Now that I'm back from France, I'm forgetting the French I learned. So I'm watching lots of movies in French, both at theatres and at home, to see if somehow something sticks.
So far, I've seen Blame it on Fidel, by the daughter of Costa Gavras, which is a diverting but kinda lukewarm coming of age story about a snotty little rich girl who grows up with very lefty, albeit bourgeois, parents. I wasn't as taken with the film as I expected, although the little girl is appropriately snotty and it is interesting to see an unsympathetic little girl for whom you do muster some sympathy. The politics of the parents may be virtuous, but in the highly hierarchical, unforgiving world of childhood, they may wreak havoc while you are growing up and finding out who you are. It's a wonderful subject for a film yet one watches this movie thinking that there is a better movie buried in there somewhere.
Dans Paris is a terribly obnoxious film starring my darling Romain Duris. The film tries to be now like the films of the nouvelle vague were in the sixties, except that what was fresh and new and bracingly disorienting then seems painfully embarrassing done today, even if it's an homage. The only reason I sat through it was because it was French Class. Otherwise, I'd have seriously considered leaving after five minutes. Which was good, because it gets slightly better as it progresses. Dans Paris is a melange of French directorial styles (early Truffaut and Godard), including an actually lovely musical number over the phone, a la Jacques Demy. It starts out in a completely maddening, pretentious way, but somehow it grabs you. Some of it is relatively charming, most of it is just very proud of itself. It's interesting to watch French people trying too hard to lay on the charm. Ces't ne marche pas, like they say.

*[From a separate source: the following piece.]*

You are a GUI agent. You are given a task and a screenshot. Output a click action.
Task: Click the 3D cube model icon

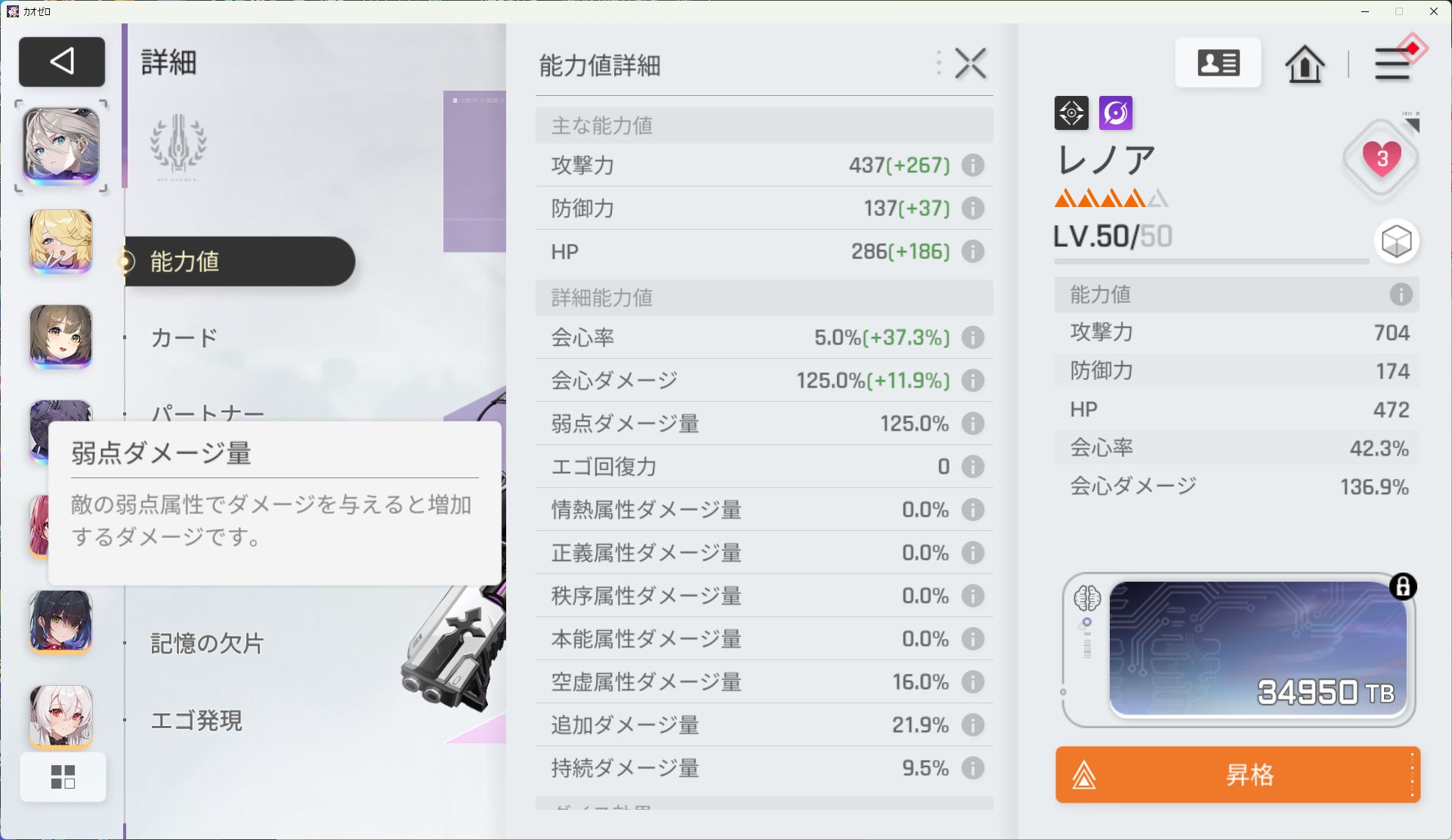(x=1396, y=242)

At home I saw the very scary horror movie by the Fréres Dardenne, L'Enfant, which won a Palme d'Or at Cannes in 2005. As a French lesson it wasn't very helpful, because the characters are barely literate themselves. But it is a tense, chilling film, in which the horror (no blood spilled, minimal violence) is that of total human detachment and a lack of moral consciousness. It is a fantastic movie, with an amazing story that keeps you at the edge of your seat, (including even a scooter chase) but it is intelligent and chilling and ultimately heartbreaking and the kind of movie you will never see done in America, land of the formula.